>>>

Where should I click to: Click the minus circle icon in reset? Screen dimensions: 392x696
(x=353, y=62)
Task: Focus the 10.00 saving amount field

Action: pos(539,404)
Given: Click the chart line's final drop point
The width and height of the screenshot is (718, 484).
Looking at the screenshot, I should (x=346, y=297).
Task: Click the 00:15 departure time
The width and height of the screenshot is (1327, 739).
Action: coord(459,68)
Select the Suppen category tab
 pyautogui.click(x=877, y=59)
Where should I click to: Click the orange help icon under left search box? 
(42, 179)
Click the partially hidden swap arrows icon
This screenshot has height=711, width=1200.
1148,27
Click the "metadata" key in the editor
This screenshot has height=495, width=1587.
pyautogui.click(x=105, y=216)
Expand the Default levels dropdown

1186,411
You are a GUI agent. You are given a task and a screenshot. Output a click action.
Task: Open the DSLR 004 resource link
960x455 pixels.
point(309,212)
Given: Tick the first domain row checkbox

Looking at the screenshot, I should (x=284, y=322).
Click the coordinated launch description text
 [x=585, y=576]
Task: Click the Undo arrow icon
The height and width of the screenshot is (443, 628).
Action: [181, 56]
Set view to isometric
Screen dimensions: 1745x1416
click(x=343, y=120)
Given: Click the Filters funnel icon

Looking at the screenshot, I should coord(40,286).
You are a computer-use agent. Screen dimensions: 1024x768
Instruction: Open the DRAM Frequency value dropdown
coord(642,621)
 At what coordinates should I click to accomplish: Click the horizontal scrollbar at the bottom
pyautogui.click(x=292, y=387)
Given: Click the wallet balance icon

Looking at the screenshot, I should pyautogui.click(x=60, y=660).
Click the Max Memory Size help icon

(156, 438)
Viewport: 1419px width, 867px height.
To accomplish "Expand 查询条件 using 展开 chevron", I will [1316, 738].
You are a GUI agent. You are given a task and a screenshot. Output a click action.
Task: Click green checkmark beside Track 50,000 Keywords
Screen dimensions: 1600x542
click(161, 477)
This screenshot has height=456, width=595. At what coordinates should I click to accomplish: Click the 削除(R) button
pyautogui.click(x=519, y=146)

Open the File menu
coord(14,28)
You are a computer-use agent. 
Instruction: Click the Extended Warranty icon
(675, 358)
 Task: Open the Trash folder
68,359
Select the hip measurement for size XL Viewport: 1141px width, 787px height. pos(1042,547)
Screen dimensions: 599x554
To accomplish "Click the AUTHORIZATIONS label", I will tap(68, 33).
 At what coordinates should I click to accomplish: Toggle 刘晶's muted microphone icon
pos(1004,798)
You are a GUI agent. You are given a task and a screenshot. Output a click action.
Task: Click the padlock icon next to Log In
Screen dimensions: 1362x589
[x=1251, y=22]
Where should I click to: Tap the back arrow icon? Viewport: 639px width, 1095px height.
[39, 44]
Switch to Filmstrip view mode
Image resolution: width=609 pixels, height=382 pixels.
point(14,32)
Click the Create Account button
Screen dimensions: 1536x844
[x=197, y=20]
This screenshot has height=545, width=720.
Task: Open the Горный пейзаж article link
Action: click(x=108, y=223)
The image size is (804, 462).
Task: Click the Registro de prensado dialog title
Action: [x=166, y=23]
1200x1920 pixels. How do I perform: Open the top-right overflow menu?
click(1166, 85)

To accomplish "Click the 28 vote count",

<<<

Scan the entries above for the word "computer" and collect each line holding it.

### Response to the exercise
You are a computer-use agent. Screen dimensions: 1024x768
You are a computer-use agent. 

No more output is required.